The papering should be done in regular order, and all quite cold before the papers are removed. For dressing, a little oil (not pomade) should be used, and the curls—if long or short ringlets—formed with the aid of a curl-stick or cold curling irons. True, they can be formed with the fingers, but the other method I consider best. Short, round curls, of course must be made with the fingers after a little frizzing, but these operations are difficult to explain in writing—they want practical illustration, which, now that we have societies and schools, is easily obtainable.
Concerning the beautiful art of plaiting hair for ladies’ coiffures, the reader is informed that copious instructions are already given in my “Lessons in Hairdressing,” and to that work he is respectfully referred.
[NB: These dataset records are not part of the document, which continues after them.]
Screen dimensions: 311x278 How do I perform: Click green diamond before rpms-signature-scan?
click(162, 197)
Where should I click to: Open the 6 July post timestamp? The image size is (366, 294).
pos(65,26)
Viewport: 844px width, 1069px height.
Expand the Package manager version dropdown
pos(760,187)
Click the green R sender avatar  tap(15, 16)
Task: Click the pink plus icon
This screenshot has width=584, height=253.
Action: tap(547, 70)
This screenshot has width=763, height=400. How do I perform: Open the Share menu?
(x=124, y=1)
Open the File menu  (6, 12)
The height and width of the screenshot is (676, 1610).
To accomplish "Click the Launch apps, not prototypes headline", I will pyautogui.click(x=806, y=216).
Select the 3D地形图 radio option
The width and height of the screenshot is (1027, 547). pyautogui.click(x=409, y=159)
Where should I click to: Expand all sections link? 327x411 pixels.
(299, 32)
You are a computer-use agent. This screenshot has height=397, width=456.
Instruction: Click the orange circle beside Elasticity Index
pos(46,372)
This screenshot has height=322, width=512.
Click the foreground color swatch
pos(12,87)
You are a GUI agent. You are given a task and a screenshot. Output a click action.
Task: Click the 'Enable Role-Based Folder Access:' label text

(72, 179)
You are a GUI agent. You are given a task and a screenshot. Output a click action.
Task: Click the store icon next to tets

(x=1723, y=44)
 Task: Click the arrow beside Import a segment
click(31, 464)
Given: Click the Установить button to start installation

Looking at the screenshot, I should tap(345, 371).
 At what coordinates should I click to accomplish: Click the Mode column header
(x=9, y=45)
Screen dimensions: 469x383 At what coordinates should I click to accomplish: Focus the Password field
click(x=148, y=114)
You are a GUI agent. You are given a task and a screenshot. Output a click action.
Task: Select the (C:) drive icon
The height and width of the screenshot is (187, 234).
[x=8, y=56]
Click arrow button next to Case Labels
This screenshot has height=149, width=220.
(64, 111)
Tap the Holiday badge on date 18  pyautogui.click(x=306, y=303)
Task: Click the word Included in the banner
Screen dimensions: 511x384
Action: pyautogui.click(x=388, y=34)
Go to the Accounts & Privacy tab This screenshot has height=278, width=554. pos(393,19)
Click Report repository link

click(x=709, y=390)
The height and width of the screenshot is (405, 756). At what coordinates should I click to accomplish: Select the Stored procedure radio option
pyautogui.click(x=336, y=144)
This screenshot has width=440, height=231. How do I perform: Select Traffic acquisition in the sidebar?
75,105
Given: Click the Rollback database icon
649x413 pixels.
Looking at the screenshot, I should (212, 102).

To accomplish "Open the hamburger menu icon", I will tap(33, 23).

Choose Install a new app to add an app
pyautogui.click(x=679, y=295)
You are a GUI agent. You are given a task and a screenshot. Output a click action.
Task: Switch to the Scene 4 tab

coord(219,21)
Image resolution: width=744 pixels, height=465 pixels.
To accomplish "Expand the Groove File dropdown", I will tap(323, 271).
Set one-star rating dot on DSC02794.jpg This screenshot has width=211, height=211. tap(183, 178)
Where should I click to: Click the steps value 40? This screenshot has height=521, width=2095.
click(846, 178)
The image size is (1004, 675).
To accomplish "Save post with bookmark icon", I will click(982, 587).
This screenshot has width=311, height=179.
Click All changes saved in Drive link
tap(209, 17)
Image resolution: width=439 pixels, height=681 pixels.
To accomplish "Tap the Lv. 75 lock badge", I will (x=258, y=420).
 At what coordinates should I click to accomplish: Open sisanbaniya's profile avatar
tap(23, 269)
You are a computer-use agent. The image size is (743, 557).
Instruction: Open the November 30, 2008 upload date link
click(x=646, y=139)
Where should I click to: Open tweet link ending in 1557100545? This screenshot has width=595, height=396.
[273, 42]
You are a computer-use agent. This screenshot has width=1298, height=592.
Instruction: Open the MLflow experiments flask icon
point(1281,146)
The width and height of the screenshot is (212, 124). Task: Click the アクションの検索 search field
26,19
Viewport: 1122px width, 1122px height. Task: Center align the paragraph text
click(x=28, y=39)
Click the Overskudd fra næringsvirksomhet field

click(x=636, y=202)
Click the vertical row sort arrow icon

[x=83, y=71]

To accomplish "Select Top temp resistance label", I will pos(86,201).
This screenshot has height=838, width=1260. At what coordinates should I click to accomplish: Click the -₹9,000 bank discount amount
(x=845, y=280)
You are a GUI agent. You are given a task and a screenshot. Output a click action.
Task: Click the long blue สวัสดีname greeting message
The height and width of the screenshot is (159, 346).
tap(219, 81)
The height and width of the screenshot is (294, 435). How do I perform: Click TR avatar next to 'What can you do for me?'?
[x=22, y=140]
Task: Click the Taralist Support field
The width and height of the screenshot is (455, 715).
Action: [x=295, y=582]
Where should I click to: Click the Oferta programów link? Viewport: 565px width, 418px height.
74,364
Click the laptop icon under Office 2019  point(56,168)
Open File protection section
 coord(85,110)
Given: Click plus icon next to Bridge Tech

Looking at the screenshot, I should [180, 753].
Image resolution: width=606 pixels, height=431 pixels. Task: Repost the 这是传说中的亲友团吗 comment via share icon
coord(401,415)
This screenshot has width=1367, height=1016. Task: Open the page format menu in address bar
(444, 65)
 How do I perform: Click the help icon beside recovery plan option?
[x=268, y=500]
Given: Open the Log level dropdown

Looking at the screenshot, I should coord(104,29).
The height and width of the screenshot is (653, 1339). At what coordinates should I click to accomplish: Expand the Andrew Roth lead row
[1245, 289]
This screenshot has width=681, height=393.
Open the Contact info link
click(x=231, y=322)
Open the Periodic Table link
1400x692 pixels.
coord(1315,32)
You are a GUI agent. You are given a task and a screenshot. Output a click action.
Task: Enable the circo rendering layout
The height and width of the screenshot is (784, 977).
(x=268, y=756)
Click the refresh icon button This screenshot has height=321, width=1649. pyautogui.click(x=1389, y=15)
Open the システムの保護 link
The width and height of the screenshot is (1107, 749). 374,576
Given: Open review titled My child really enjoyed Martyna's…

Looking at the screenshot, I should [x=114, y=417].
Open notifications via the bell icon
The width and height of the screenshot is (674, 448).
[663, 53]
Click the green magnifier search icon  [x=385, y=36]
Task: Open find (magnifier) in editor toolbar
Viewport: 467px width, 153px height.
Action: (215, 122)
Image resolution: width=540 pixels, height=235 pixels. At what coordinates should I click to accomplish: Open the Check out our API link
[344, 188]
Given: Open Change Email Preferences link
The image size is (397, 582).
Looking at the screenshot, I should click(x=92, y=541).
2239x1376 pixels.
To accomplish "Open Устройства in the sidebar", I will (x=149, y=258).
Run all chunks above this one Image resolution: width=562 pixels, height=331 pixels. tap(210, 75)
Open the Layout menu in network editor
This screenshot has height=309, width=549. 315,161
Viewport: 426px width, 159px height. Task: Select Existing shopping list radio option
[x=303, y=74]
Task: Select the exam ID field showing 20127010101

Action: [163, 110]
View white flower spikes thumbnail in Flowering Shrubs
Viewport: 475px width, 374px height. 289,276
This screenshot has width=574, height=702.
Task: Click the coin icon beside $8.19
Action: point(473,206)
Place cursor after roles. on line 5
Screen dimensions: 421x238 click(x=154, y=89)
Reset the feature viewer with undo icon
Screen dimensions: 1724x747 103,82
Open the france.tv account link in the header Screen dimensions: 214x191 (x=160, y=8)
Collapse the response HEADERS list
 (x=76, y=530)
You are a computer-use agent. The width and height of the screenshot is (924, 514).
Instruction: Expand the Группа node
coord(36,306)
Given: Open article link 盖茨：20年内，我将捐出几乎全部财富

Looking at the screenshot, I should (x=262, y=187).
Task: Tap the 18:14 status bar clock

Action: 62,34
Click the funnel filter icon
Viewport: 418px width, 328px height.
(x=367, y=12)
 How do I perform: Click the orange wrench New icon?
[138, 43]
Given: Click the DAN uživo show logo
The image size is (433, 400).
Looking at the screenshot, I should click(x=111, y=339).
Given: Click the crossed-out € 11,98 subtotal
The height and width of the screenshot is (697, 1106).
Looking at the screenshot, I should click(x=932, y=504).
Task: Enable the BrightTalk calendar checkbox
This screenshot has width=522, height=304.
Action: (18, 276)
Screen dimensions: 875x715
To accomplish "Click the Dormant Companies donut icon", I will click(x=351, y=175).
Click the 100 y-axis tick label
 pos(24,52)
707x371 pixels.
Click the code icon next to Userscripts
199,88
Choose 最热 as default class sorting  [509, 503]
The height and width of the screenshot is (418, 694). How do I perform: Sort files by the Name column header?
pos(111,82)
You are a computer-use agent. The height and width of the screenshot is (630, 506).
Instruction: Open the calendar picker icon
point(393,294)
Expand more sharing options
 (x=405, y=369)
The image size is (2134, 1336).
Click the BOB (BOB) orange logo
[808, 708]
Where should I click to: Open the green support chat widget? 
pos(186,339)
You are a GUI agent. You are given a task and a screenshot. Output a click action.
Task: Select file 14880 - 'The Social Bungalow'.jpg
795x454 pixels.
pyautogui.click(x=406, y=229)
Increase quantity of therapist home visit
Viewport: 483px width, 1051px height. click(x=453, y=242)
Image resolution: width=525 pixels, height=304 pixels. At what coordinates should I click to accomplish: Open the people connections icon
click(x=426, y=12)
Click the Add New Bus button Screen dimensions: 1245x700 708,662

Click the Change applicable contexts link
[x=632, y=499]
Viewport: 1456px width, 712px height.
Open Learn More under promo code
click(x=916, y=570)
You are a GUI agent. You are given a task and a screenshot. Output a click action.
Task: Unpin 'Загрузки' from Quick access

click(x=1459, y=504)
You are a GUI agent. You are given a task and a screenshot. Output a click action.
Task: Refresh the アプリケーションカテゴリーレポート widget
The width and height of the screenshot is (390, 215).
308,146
Of razors and razor-sharpening much might be said, both as regards the instrument itself, as well as the proper mode of keeping it in order. Every hairdresser and barber knows when he is in possession of a good razor, and undoubtedly takes proper care of it. He is to be commended for this, as he simply follows the course adopted by those in other walks in life. Whether the old-fashioned description of razor is better or worse than the more modern “hollow-ground” I will not discuss, believing that a great deal depends upon the shaver, the nature of the beard, and the conditions under which the shaving operation is performed. Good practice in a barber’s shop is the best school in the world for imparting a knowledge of easy shaving; while ordinary intelligence combined with shrewd observation, will go far towards making one a master of his art.
“It appears,” observes a writer[[32]] on the subject, “that the choice of a razor may quite as well be left to the makers, as determined by the purchaser; however, it sometimes happens, that, exclusive of its goodness, the weight, the poise, &c., of a razor, are circumstances which seem to claim acquaintance with particular hands; and, with regard to these, every one will do well to suit himself.